Other tools & methods for creating screencasts:
These are tools that I've used at various times for creating screencasts, but I don't use them on a regular basis.

There is no shortage of iPad apps that will let you create whiteboard videos in which you draw and talk. But recording yourself demonstrating how to use an app or how to complete a workflow process on an iPad requires something outside of a stand-alone app. If you have a Mac, connect your iPad to your Mac by using the Lightning cable (the cable that came with your iPad). Then open QuickTime on your Mac. Next select "new movie recording" from the QuickTime menu. You can then choose the name of your iPad and click record. When you're done recording your new screencast will save to your computer as a video file that you can then edit in iMovie if you want to cut out portions of it or lay a music track under your narration.
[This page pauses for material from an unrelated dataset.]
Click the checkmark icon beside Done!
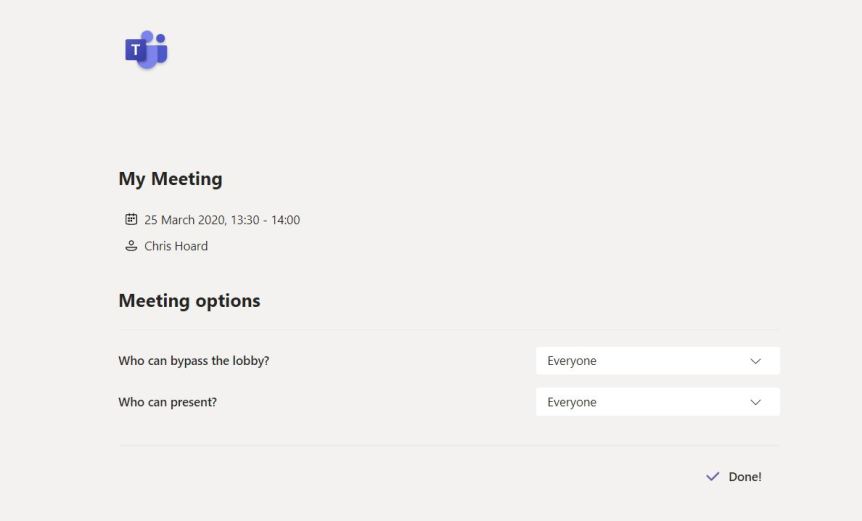This screenshot has height=521, width=862. pos(712,477)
If you have a Windows computer and you want to record your iPad's screen, you will need a third-party service that allows you to mirror your iPad to the screen of your Windows computer. Air Server is the service that I recommend for mirroring an iPad to a Windows computer. Air Server includes a recording tool that  you can use to make a screencast video of your iPad's screen. With Air Server running you can just tap record and instantly start capturing your screen and your narration. The video will save on your Windows computer where you can then edit it and or upload it to your favorite video hosting service.

The simplest way to create a screencast on a Mac is to use Quicktime. Apple offers step-by-step directions for recording a screencast through Quicktime. The shortcoming of making a screencast this way is that it lacks a highlighter for the cursor on your screen.